-- 正文内容 --

....................

最近一次数据迁移,需要将MySQL的数据导出、处理后导入到新表和ES。这里做个简单记录,方便后续查询。

注: 为了写文章方便及隐私安全,实际内容会有所简化。例如表结构简化、数据库连接部分全部用 xxx 表示、目录及文件名均为化名等。

实践过程

原表:

book_db 库
  - b_book(id,create_time,update_time,price,title,intro)

新表:

book 库
  - book(id,price,title,create_time,update_time)
  - book_ext(id,book_id,intro,create_time)

MySQL导出

mkdir -p /tmp/

# 导出原始数据
mysql -hxxx -uxxx -pxxx book_db  --default-character-set=utf8  -e \'select id,create_time,update_time,price,title,intro from b_book\' | sed \'s/NULL//g\'   > /tmp/b_book.csv

sed \'s/NULL//g\'是因为导出的数据有些字段存的NULL,新表不需要存储NULL,所以去掉。

导出的数据每行默认以\t分隔,第一行包含字段名。这里我们删掉第一行:

sed -i \'1d\' /tmp/b_book.csv

数据处理

cd /tmp/

# 处理create_time,update_time,price,并生成文件 book.csv
cat b_book.csv | awk -F \'\t\' -v OFS=\' @@@ \' \'{gsub(/[-:]/," ",$2); $2=mktime($2);gsub(/[-:]/,"",$3);$3=mktime($3);$4=$4*100;$6="";print $0}\' > book.csv

# 生成文件 book_ext.csv
cat b_book.csv | awk -F \'\t\' -v OFS=\' @@@ \' \'{print $1,$6}\' > book_ext.csv

# 生成文件 book_es.csv
cat b_book.csv | awk -F \'\t\' -v OFS=\' @@@ \' \'{$4=$4*100;print $0}\' > book_es.csv

因为原表里时间都是datetime格式,新表是时间戳格式,这里处理成时间戳格式。价格原表是以元为单位,这里*100是为了处理成以分为单位。

....................

-- 提供信息 --
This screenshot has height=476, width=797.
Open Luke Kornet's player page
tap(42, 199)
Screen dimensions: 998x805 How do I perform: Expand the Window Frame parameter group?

....................

-- 任务目标 --
从这篇MySQL数据迁移记录中逐字摘录从“- book_ext(id,book_id,intro,create_time)”到“需要存储NULL,所以去掉。”的部分。 上述各行在此不起作用。

-- 输出结果 --
- book_ext(id,book_id,intro,create_time)

MySQL导出

mkdir -p /tmp/

# 导出原始数据
mysql -hxxx -uxxx -pxxx book_db  --default-character-set=utf8  -e \'select id,create_time,update_time,price,title,intro from b_book\' | sed \'s/NULL//g\'   > /tmp/b_book.csv

sed \'s/NULL//g\'是因为导出的数据有些字段存的NULL,新表不需要存储NULL,所以去掉。